Tuesday, April 14, 2009

Higgs & Nace instore Friday!!

Our Wavves instore yesterday turned out so great. The band played a special "quiet" set (those who were here can believe that, or not, 'cause it was still pretty loud) and made do with our cleverly MacGyvered mic stand, which survived the duo's 20 minute distorto-pop onslaught.

So, we've already got another upcoming instore planned, and soon. It'll be a bit quieter, though. The day before Record Store Day, Friday April 17th, that's this Friday, at 6pm, we're super pleased to have Lungfish's DANIEL HIGGS playing solo.


He's on tour with drone improv dude Bill Nace, of Ceylon Mange and Vampire Belt. He'll also be playing a short solo set. Both should be cool, not sure who'll play first, so don't be late.

Although we're quite curious to hear Nace, it's Higgs that we're already enormous fans of, and it's really an honor to have him here. Can't wait!!

Here's our review of Daniel Higgs's last full-length, Metempsychotic Memories:
We'd be happy if Daniel Higgs would put out a new album every month. Every week, even. His songs can be long (up to 14 minutes on this disc's "Love Abides") but eventually they do end and we always want more more more. Because they are totally entrancing, his raw "Appalachian raga" folk picking style wending and winding while he chants his mystic lyrics repetitively, warbling with the outsider intensity of a Charles Manson... a dramatic delivery that eccentrically enhances the weird wisdom of his words, worth absorbing for their imagery even when their import is not immediately understandable. Well though he's not THAT prolific we're happy to have this new disc on Holy Mountain already, following Atomic Yggdrasil Tarot on Thrill Jockey earlier this year.
Metempsychotic Melodies (whatever that means, it seems like a good title for this!!) starts off with a stark and skillful instrumental, "Universal Salutation", which we're told was "recorded aboard the Starship Weep-For-Lucifer". Again, we believe it, that somehow makes sense.
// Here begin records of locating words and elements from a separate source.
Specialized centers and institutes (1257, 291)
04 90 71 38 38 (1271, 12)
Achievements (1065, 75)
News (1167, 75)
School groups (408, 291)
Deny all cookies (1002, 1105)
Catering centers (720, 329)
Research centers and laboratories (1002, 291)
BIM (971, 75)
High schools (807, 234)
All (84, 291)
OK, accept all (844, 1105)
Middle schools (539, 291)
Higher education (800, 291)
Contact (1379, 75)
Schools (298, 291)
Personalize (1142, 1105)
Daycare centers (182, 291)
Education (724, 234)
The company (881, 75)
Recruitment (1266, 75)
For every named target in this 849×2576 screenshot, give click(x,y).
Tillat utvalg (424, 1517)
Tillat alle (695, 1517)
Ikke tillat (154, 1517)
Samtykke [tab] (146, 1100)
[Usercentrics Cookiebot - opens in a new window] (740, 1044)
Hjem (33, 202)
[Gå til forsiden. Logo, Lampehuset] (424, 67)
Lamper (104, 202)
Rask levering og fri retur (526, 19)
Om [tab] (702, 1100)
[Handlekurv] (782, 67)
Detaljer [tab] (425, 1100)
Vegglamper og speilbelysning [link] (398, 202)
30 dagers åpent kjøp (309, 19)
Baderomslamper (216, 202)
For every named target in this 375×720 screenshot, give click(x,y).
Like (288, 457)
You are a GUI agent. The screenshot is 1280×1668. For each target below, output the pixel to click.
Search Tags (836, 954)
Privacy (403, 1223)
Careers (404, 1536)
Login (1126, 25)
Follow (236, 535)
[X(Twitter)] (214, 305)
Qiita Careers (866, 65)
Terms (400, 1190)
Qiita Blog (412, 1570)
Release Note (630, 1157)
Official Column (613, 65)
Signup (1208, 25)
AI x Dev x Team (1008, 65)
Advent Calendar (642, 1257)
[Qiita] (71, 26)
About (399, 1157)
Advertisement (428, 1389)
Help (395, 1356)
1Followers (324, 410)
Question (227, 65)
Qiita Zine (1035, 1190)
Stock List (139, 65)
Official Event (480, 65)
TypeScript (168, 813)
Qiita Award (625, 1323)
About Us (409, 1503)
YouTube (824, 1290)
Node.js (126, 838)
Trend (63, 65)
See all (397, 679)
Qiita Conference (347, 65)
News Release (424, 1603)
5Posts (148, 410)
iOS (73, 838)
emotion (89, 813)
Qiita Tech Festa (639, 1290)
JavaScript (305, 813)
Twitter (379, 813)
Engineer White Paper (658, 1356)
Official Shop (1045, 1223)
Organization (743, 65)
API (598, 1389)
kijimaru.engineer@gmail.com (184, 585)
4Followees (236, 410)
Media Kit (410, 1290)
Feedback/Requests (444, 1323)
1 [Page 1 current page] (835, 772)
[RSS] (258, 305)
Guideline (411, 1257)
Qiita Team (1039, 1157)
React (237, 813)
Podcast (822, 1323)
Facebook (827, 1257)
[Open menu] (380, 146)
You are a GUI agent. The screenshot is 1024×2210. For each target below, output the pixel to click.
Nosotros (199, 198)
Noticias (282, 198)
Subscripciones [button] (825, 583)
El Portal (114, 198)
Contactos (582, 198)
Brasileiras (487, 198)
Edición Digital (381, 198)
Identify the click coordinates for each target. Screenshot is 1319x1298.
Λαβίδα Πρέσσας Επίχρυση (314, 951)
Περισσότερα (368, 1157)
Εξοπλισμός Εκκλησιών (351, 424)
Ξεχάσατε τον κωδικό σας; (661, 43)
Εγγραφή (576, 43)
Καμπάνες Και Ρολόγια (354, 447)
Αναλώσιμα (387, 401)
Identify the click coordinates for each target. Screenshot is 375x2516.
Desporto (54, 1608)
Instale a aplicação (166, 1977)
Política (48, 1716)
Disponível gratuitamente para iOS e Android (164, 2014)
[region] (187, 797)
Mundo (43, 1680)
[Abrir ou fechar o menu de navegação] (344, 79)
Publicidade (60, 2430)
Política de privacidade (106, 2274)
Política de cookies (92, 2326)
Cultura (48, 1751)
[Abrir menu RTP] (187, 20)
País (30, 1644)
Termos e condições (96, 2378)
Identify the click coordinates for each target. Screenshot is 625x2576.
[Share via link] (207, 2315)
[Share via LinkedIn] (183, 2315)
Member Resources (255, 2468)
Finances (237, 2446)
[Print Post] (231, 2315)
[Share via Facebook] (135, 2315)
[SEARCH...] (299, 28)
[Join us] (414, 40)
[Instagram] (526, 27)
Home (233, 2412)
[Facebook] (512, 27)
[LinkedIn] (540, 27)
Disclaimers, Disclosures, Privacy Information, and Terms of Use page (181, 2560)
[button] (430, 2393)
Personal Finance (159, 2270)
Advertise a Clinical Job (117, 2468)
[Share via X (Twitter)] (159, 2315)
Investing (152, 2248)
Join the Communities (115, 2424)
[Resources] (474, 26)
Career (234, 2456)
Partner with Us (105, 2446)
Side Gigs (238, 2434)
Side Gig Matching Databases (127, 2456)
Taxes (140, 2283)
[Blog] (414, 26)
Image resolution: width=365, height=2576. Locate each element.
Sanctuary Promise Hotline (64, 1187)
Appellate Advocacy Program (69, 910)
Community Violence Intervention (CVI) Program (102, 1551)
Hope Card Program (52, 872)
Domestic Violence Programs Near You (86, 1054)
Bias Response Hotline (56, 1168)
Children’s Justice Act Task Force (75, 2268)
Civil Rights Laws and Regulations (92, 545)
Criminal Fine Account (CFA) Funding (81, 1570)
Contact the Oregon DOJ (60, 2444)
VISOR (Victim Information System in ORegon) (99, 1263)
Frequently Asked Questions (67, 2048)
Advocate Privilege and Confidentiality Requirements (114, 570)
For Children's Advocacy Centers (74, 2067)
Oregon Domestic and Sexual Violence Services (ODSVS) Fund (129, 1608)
That leads into the aforementioned "Love Abides", an extended mantra for voice and banjo (in fact, banjo is the main instrument throughout), wherein Higgs sings lines like "Love is the secret seam between waking and dream / love is a breath that bears a boundless scream" and offers up further thoughts from his personal gnosis of love, notions guaranteed to never be repeated in any other "love song" ever!! Such as: "Love, like a basilisk hatched in the nest of a dove / love's got a bible it hides in the folds of a cloud" and "Love is your name when your name has fallen away / love tends the last dawning of the last day"...
As if allowing an interlude to let all that sink in, the third track "Leontocephaline Rhapsody" is a loping, psychedelic instrumental, a gentle jam densely droning and alive with electricity. Then comes the fourth and final song, "All Cherished Things", another display of Higgs' druggy, fascinating poetry. "There's a pearl in your head / the head between your double-head / it's flashing blue and red - hear it sing". He goes on to touch upon some favored themes, Christ, Krishna, coitus, his own dead body, love... Lyrics like "The skull at the foot of the cross is my own" could be creepy, or pretentious, as could be Higgs' unique vocal stylings, but no, not as far as we're concerned. Ok, maybe it is a bit creepy. He's on a wavelength that works (for him - maybe no one else could pull this off). If Higgs had a cult, we'd seriously consider joining it...truly a treasure of the US indie rock scene, and one of the realest deals in the "acid folk" underground. We'll be spinning this highly recommended album with ceremonial regularity as it takes its honored place in our collection of his music, and of course our anticipation of his next set of shamanic sermons remains high.